To do:
Please write out every record exactly, but keep any images out of it.

Available data:
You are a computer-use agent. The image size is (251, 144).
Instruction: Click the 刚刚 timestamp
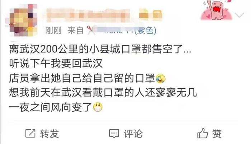53,30
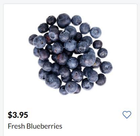This screenshot has height=136, width=140.
Task: Click the bold $3.95 price text
Action: (x=18, y=115)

Reply to the task:
You are a computer-use agent. The image size is (251, 144).
Instruction: Click the 刚刚 timestamp
53,30
This screenshot has height=136, width=140.
Task: Click the bold $3.95 price text
Action: (x=18, y=115)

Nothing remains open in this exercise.